雑誌風のカタログが実現したいのならどんなタイトル・編集方針にすればよいのか。あのホテルから送られてきたような豪華DMを実現するにはどんな体裁・デザインにすればよいのか。ネットで発見した面白いブログパーツを与えられた商品で実現するにはクリックでどんなアクションを起こせばいいのか。

そのうえで、発想を巻き戻してみる。ひとつは、ほんとうにそれらのアイデアを実行することに必然性はあるのか?という検証。

もし、すでにある程度、顧客と企業と競合についてのファクト・ファインディングがなされているのなら、自分のアイデアとそのファクトの間が結びつくのかつかないか?つまり2つの事柄に「関係性」の筋が立つのかを考えてみる。AだからBが必要。BをコミュニケーションするにはCのような要素が必要。Cを具体的な形にすれば「やりたい」アイデアになるはず?……いやいやAだから必要なのはDなんだ。Dは、こっちのEと結びつけるとFとしてまとまるよな、そうするとFをコミュニケーションするためには……などなど。考えつくしたところで、巧くつながる場合もある。

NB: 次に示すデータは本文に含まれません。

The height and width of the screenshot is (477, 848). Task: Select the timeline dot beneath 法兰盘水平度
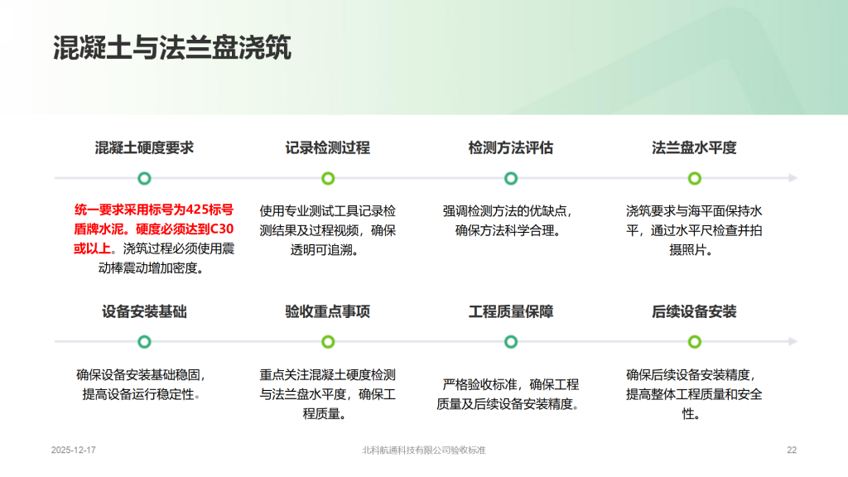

しかし、たいていはつながらない。そこで、最初に思った「やりたいこと」にアレンジを加えてみる。ブランドネームは刷新してしまうべきだ、と思っていたけれど、残してサブネームでカバーしたほうがいいなあ、とか、雑誌風というよりは参考書風のカタログだなあとか。そして「変更やりたいアイデア」でもう一度、必然性を検証してみる。この繰り返しでなんとか捻出でたきたものこそが、真のアイデアだ。

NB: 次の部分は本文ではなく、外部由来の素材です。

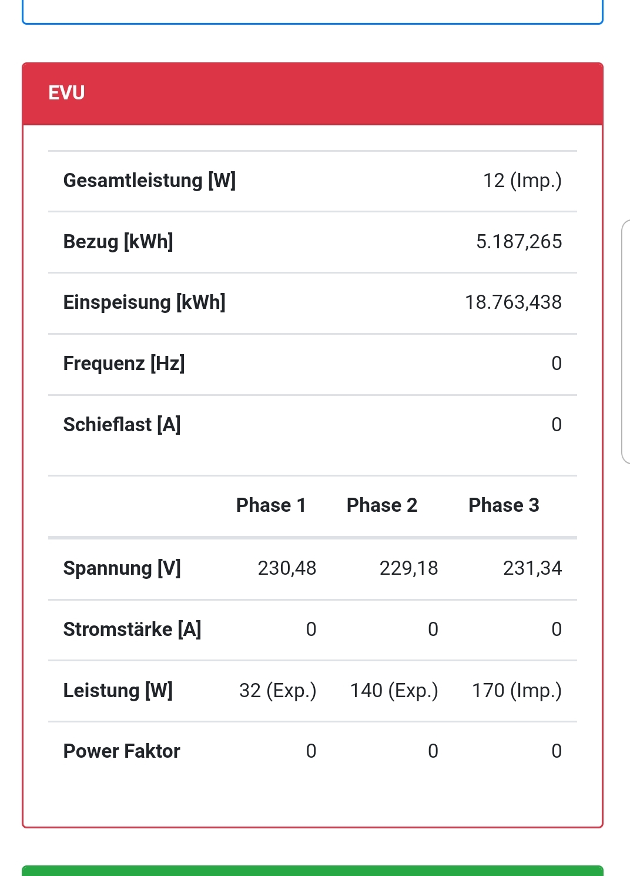Select the Einspeisung [kWh] label

(x=144, y=302)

巻き戻しのもうひとつは、そのアイデアを認めてもらうためには、どんなファクトが必要なのか?どうすれば説得力が増すのか?といったことを顧みて、そこでほしい情報・データを集めてみるということだ。

たとえばDMを実行したいと思ったら、集めるべき情報はたくさんある。まず、DMのサンプル。あのホテルのようなDMをやりたいとは思ったけれど、その他の高級商材のDMはどんな事情になっているのだろう?といった視点。DM、DMって言うけれど、最近の返信率はどんなもんだろう?競合他社はDMを使っているのだろうか?最近、得意先企業のブランチではDMは使われなくなったと聞いたけれど、明確な理由はあるのだろうか。WEBとかメールマガジンに移行しているからなのだろうか。でも、おれ自身メールマガジンなんてたくさん受信しているけれどほとんど読んでないしなあ。あ、でも、ソニーからのメルマガは読んでるな、なぜだろう。でも、ターゲットを考えたらやっぱりDMだなあ、ほら通販生活とかもあるし……ターゲットの消費行動のベースとなるデータなんてなかったかなあ……などなど、ちょっとした疑問と不明を連鎖させていろいろと必要なものを考えてみる。

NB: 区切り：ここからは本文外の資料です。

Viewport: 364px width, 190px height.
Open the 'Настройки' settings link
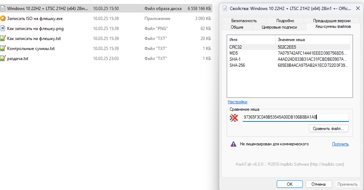click(237, 102)
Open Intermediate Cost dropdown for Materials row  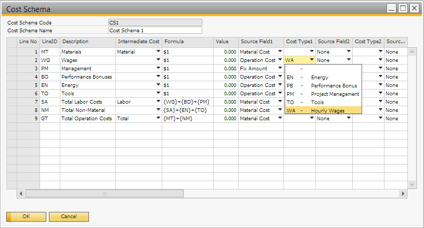(158, 52)
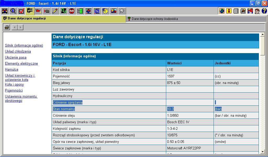Viewport: 268px width, 157px height.
Task: Open the blue question mark help icon
Action: click(264, 11)
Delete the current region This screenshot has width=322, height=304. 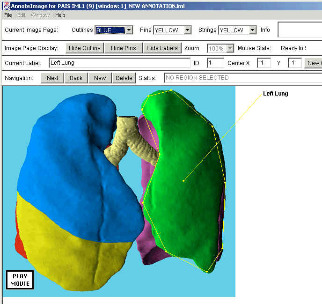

その結果、もし、確固としたファクトが見つからないとすれば、残念ながら、今回のアイデアは間違っていたということになる。そこで、発想転換。この過程で集めようとしたファクトから、あらためて必要と思われるアイデアを考えてみる。ファクトが集まっているので、少しは考えやすくなっているかもしれない。

この思考プロセスのポイントは、「関係あるのか、ないのか」を始終考え続けるということだ。前提としてもつべき「やりたいアイデア」だって漫然と過ごしていたら蓄積されない。どこかでみたものが、自分の担当商品サービスで使えないか、という関係性のアンテナをつねに全開にしておく必要がある。アイデアを収斂させていくにいたっては、とりあえず入口と出口をフィックスさせておいて、いまはまだブラックボックスになっている2つの間の関係の糸をつなぎほぐすことが大切になる。出口しか決まっていないなら、なんか関係ありそうなものを、与件資料やグーグルから連想させる、ということになる。

まず、2つのテーマを頭の中にたてる。そして、その2つがなんとか関係づけられないか、と考えてみる。最初は多少、無理目でもかまわない。何度、関係推定を繰り返していると、無理目かどうかは、人に指摘されるまでもなくだんだんわかってくる。飛躍しているといわれたら、距離をもう少し細分化してみて、まずは近接する2つの事柄の関係だけを盤石にし、それをくりかえし積み重ねていけばいい。